Value

Pumped! Why the market loves crazy valuations (until it doesn’t)

Past bubbles offer important lessons about why people pay too much for a stock, sometimes knowingly. With parts of the market looking bubbly now, Ninety One’s Value team advises investors to examine their portfolios – and their behaviour – for signs of speculative exuberance.

Jan 25, 2021

7 minutes

Alessandro Dicorrado
Steve Woolley
Past bubbles offer important lessons about why people pay too much for a stock, sometimes knowingly. With parts of the market looking bubbly now, Ninety One’s Value team advises investors to examine their portfolios – and their behaviour – for signs of speculative exuberance.

The fast view

  • Past bubbles offer important lessons about why people pay far too much for a stock, often willingly
  • With parts of the market looking bubbly now, investors should examine their portfolios – and their behaviour – for signs of speculative exuberance
  • Value remains one of the few uncorrelated parts of the market, we believe offering investors diversification potential when many other asset classes appear to be moving in the same direction

There are two popular misconceptions about speculative bubbles. First, that those who participate in the bubble do not know they are in it. And second, that a bubble can only be identified as such with certainty after it has burst, due to new information having come to light.

These misconceptions find purchase not only in the minds of some investors who sit out the speculative mania (the “everyone else is dumb” approach), but also in those of certain academics whose neural circuits resonate with efficient-markets ideas and who have tried for the last two decades to demonstrate (unconvincingly) that the dot-com bubble was in fact consistent with the efficient market hypothesis (the “I have a theory and I want reality to fit it” approach).

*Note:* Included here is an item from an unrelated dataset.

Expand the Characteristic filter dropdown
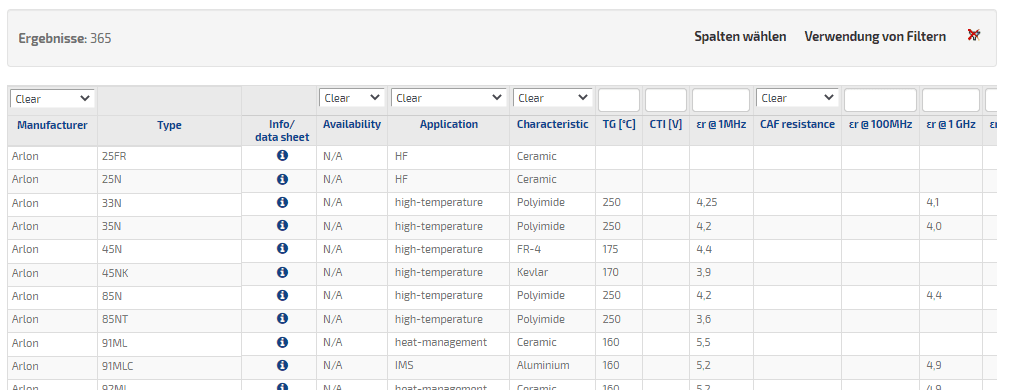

We submit that during real speculative manias both theories are wrong. We don’t think it takes any great perceptiveness to say “this is unlikely to end well”. We therefore further submit that:

  1. During a bubble, almost everybody knows things are a little crazy.
  2. Those who participate in the speculation do so for reasons that are sort-of rational, and that most of the people who can’t see this are too intelligent to do so.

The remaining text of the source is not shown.